Theodore A. Sackett became editor in 1984 and directed the journal through most of the 1980s. Sackett added "Pedagogy" as a special section in Hispania in order to address the changing face of the classroom that resulted from the advent of computers and the new concern for communicative competence. He was succeeded by Estelle Irizarry in 1993. During her editorship, Hispania became the first journal in the humanities to digitalize and produce a CD of articles dating from its inception in 1917 through 1990, a project for which members volunteered to prepare issues or volumes. Irizarry also improved efficiency and reduced decision time. Under her tenure, the journal was awarded second place for the "Phoenix Award for Significant Editorial Achievement" from the Council of Editors of Learned Journals in 1995.

Janet Pérez assumed the editorship in 2000. Her final term ended in 2009. The end of her editorship coincided with her induction as a permanent member of the North American Academy of the Spanish Language at a ceremony at the Instituto Cervantes in New York City.

Sheri Spaine Long, the former editor of Foreign Language Annals, succeeded Pérez as Editor in January 2010. Concurrently, Johns Hopkins University Press became the publisher of the journal.
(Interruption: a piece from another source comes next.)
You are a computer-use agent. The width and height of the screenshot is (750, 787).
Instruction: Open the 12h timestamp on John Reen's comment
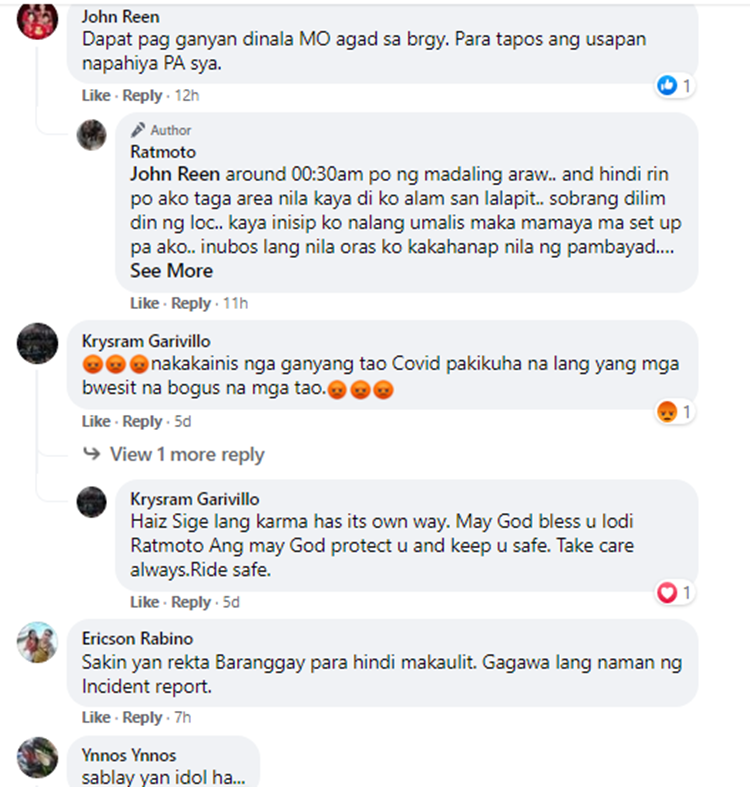tap(187, 95)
Long's editorship ended in 2018.

Benjamin Fraser began as Editor of the journal in 2018.

== Abstracting and indexing ==
The journal is abstracted and indexed in Current Contents, EBSCOhost, FRANCIS, Hispanic American Periodicals Index, International Bibliography of Periodical Literature in the Humanities and Social Sciences, Linguistics and Language Behavior Abstracts, and Russian Academy of Sciences Bibliographies.